Le Métropolitain

Sous la surface des grands lacs

Jusqu’au 20 décembre prochain, l’Alliance Française de Toronto présente Les eaux calmes oublient, une exposition exceptionnelle du photographe canadien Alexandre Clemmer, sur le thème des grands lacs et des épisodes violents dont ils furent les témoins.

Il y a le Baïkal, majestueux, sauvage et pur; il y a le Titicaca, le plus haut du monde; il y a le Côme et le Majeur, si beaux qu’on en perd le souffle. Il y a le Victoria qui nourrit l’Afrique. Et il y a les grands lacs d’Amérique du Nord. Tous ces lacs ont la même particularité : offrir au regard un spectacle sublime de paix et de douceur.

Tout est lent, dans un lac. Tout est calme, tout est zen. Du moins en surface, car ces grandes étendues froides et profondes ont un autre point commun. À l’immobilisme de la surface répond une intense activité sous marine. Et si le lac reprend ses droits, il n’oublie pas que les hommes se sont servis de lui comme d’un terrain de bataille et, donc, d’un cimetière aquatique. Goulags et guerre civile pour le Baïkal, guerres coloniales pour le Titicaca et le Victoria, multiples campagnes d’Italie et guerres mondiales pour le Côme ou le Majeur. Et guerre de 1812 pour les Grands Lacs américains. Une guerre qui a en partie façonné l’émergence de deux nations : la nation canadienne et la nation américaine.

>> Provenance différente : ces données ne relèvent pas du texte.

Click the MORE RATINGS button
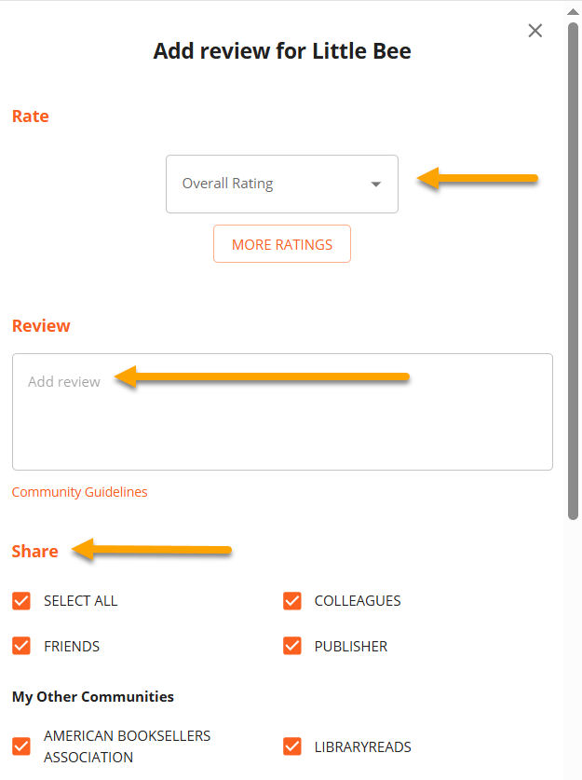Image resolution: width=582 pixels, height=780 pixels. coord(282,244)
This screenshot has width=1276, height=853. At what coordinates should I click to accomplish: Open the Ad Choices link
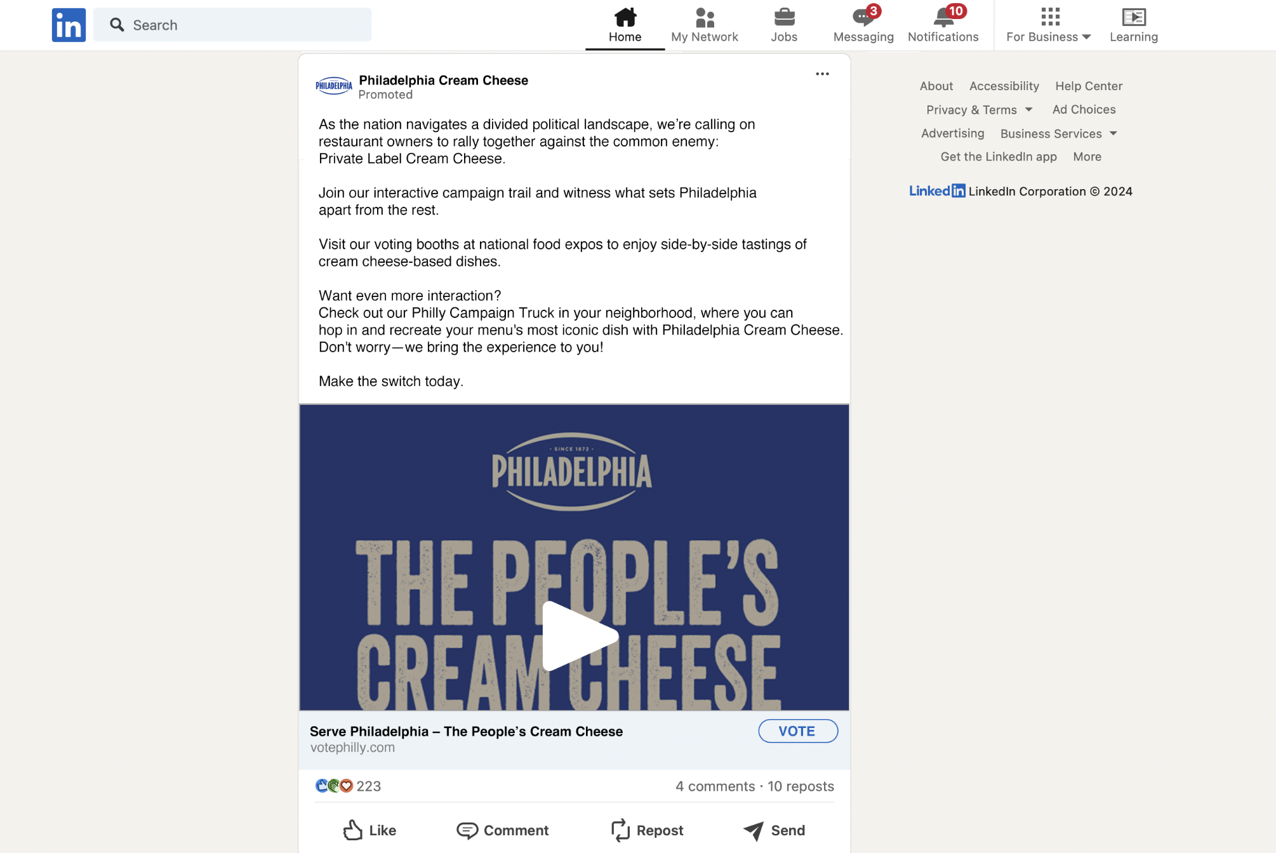1084,109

En passionné d’histoire, Alexandre Clemmer sait tout cela. Il sait que sous la surface du présent, le passé s’agite. Que si les rives sont calmes, il n’en fut pas toujours ainsi. L’empire britannique et les jeunes États-Unis d’Amérique s’y sont livrés à de terribles batailles navales. Destructrices et insatiables en vies humaines. Le récit de ces batailles accompagne des photographies qui respirent le calme le plus serein. Le contraste entre la paix du cliché et la tragédie du texte met le spectateur dans une position de tiraillement. Si les eaux calmes oublient, Alexandre Clemmer se souvient pour elles.

Au delà de la démarche esthétique de Clemmer, on sent la frustration de l’historien. Celle de ne pas pouvoir, ne serait-ce qu’une seule fois, jeter un coup d’œil, même furtif, au passé. Le photographe souhaiterait observer des événements qui ont eu lieu plusieurs décennies avant l’invention de la photographie.

Une exposition assez intéressante, mais dont les textes sont entièrement en anglais.